朴素贝叶斯+拉普拉斯平滑代码实现-方法二

首先导入包:

import pandas as pd
from sklearn.model_selection import train_test_split
from sklearn.metrics import scorer
import numpy as np

数据的读取:



datasets = pd.DataFrame([["青绿", "蜷缩", "浊响", "清晰", "凹陷", "硬滑", "是"],
                         ["乌黑", "蜷缩", "沉闷", "清晰", "凹陷", "硬滑", "是"],
                         ["乌黑", "蜷缩", "浊响", "清晰", "凹陷", "硬滑", "是"],
                         ["青绿", "蜷缩", "沉闷", "清晰", "凹陷", "硬滑", "是"],
                         ["浅白", "蜷缩", "浊响", "清晰", "凹陷", "硬滑", "是"],
                         ["青绿", "稍蜷", "浊响", "清晰", "稍凹", "软粘", "是"],
                         ["乌黑", "稍蜷", "浊响", "稍糊", "稍凹", "软粘", "是"],
                         ["乌黑", "稍蜷", "浊响", "清晰", "稍凹", "硬滑", "是"],
                         ["乌黑", "稍蜷", "沉闷", "稍糊", "稍凹", "硬滑", "否"],
                         ["青绿", "硬挺", "清脆", "清晰", "平坦", "软粘", "否"],
                         ["浅白", "硬挺", "清脆", "模糊", "平坦", "硬滑", "否"],
                         ["浅白", "蜷缩", "浊响", "模糊", "平坦", "软粘", "否"],
                         ["青绿", "稍蜷", "浊响", "稍糊", "凹陷", "硬滑", "否"],
                         ["浅白", "稍蜷", "沉闷", "稍糊", "凹陷", "硬滑", "否"],
                         ["乌黑", "稍蜷", "浊响", "清晰", "稍凹", "软粘", "否"],
                         ["浅白", "蜷缩", "浊响", "模糊", "平坦", "硬滑", "否"],
                         ["青绿", "蜷缩", "沉闷", "稍糊", "稍凹", "硬滑", "否"]],
                        columns=["色泽", "根蒂", "敲声", "纹理", "脐部", "触感", "好瓜"])

练习任务
A – 根据原文，数据集最后一列的列名是什么？
B – 对列表中从第一行起至包含“pos(397,356)”的那一行为止（含首尾两行）的内容进行缩放：各行完整重写，仅将答案中的坐标数值乘以2.35，并按四舍五入取整（恰为0.5时进位）。

任务数据
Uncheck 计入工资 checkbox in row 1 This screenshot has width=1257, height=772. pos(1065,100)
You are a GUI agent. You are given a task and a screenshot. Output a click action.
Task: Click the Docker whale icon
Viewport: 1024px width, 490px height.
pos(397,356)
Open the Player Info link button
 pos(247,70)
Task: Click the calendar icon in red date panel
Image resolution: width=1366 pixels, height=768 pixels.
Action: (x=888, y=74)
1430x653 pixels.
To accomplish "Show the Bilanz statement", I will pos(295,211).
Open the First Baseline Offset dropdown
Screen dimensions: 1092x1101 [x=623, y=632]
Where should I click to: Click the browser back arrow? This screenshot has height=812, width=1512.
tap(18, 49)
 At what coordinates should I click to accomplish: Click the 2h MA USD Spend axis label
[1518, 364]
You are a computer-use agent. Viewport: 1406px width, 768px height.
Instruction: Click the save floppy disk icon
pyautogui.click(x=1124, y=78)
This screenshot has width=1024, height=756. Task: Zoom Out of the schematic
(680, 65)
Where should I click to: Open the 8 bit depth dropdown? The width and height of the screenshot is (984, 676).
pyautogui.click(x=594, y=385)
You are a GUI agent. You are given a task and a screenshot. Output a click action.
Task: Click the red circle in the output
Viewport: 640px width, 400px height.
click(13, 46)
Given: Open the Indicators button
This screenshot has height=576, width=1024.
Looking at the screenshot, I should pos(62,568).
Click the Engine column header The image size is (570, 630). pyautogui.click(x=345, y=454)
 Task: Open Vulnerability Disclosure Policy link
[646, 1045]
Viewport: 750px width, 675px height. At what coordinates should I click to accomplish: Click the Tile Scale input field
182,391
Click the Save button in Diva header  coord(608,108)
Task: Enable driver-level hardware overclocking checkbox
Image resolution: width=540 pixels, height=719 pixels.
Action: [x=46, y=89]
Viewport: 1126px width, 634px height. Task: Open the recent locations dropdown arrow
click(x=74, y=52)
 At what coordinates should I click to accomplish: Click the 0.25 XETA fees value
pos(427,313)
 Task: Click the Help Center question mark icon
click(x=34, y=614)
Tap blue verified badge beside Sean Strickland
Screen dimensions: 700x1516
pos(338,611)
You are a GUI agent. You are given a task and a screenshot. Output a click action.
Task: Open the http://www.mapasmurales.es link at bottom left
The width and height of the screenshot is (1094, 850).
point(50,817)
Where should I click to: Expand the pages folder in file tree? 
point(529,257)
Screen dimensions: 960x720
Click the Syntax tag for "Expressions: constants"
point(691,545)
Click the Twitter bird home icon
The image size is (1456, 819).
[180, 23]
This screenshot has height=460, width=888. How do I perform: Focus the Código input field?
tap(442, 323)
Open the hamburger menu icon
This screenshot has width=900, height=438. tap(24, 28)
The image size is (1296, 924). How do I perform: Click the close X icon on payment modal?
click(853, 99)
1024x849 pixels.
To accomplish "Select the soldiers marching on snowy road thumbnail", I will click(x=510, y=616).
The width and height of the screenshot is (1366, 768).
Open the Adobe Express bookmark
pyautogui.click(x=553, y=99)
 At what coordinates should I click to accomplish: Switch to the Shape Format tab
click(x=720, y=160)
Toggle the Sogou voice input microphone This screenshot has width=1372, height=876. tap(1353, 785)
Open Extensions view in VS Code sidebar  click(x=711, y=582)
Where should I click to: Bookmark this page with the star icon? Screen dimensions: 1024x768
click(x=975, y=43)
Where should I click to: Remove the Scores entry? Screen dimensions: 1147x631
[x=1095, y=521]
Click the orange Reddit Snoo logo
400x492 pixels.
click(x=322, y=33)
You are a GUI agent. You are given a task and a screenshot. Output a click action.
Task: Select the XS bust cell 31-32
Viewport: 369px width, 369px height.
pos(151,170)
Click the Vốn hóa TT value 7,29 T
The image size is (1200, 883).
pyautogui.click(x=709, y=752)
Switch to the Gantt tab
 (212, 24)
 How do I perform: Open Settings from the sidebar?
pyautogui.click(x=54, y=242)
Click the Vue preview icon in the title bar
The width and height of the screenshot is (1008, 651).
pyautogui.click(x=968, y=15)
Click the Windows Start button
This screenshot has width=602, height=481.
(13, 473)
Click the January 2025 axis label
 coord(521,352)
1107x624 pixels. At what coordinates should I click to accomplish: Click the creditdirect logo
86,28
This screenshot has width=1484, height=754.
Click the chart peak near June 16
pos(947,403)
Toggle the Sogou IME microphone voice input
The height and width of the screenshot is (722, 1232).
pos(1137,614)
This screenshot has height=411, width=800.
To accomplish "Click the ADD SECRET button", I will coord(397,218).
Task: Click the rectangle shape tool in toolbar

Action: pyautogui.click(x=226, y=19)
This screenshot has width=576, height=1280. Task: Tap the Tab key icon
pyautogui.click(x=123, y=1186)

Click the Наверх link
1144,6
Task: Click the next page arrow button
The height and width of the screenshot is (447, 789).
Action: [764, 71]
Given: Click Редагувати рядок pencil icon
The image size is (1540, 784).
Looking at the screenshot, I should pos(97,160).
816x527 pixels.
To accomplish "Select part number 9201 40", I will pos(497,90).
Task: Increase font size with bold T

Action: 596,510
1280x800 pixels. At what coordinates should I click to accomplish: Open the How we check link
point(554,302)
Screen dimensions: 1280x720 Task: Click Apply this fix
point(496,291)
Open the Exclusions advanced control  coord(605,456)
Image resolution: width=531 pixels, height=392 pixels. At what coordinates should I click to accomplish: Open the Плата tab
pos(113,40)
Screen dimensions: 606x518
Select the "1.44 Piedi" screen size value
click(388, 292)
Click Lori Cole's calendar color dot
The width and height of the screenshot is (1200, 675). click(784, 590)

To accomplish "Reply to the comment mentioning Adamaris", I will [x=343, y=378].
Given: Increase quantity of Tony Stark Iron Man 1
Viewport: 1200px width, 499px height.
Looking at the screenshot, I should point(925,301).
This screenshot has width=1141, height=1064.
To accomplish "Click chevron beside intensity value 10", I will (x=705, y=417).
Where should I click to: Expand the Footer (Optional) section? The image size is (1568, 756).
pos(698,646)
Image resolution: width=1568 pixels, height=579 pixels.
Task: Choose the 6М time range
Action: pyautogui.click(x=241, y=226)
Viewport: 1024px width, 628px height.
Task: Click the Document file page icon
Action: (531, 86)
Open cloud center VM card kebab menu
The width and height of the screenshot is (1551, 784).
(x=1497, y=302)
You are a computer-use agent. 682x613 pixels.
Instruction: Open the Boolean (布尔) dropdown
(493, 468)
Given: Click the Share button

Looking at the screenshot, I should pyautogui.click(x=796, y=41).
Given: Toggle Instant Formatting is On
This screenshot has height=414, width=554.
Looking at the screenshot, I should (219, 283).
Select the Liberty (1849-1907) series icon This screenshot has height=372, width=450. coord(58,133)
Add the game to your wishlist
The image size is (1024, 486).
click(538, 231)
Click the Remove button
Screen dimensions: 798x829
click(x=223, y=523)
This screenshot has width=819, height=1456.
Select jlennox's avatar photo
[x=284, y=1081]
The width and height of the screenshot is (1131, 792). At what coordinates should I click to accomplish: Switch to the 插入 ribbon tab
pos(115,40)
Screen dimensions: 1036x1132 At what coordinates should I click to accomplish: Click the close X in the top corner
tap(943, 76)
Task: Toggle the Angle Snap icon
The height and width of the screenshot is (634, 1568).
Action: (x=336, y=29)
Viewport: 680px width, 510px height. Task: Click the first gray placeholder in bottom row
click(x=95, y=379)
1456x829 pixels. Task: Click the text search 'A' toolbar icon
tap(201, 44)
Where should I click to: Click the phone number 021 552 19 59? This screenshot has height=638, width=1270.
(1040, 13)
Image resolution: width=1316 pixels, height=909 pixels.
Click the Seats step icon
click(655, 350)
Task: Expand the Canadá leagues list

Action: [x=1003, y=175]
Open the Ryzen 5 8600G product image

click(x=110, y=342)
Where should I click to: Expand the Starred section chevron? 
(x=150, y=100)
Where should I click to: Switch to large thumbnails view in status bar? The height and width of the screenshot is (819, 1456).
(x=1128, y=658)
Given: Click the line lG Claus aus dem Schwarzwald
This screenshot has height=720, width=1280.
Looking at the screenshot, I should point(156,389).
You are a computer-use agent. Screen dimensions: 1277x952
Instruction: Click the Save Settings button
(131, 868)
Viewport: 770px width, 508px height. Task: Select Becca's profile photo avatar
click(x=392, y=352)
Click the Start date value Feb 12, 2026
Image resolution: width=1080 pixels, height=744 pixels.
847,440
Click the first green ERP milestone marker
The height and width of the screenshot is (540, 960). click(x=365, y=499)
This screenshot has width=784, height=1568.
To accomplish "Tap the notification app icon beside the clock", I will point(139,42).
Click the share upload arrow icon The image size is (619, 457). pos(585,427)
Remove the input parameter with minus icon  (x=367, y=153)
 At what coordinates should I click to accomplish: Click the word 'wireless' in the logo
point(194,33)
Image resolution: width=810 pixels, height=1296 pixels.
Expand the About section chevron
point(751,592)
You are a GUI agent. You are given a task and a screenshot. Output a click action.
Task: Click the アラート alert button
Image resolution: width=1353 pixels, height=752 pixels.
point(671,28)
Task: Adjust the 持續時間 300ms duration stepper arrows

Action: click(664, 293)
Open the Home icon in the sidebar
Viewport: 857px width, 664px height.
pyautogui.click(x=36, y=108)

参考答案
A – 好瓜

B –
Uncheck 计入工资 checkbox in row 1 This screenshot has width=1257, height=772. pos(2503,235)
You are a GUI agent. You are given a task and a screenshot. Output a click action.
Task: Click the Docker whale icon
Viewport: 1024px width, 490px height.
pos(933,837)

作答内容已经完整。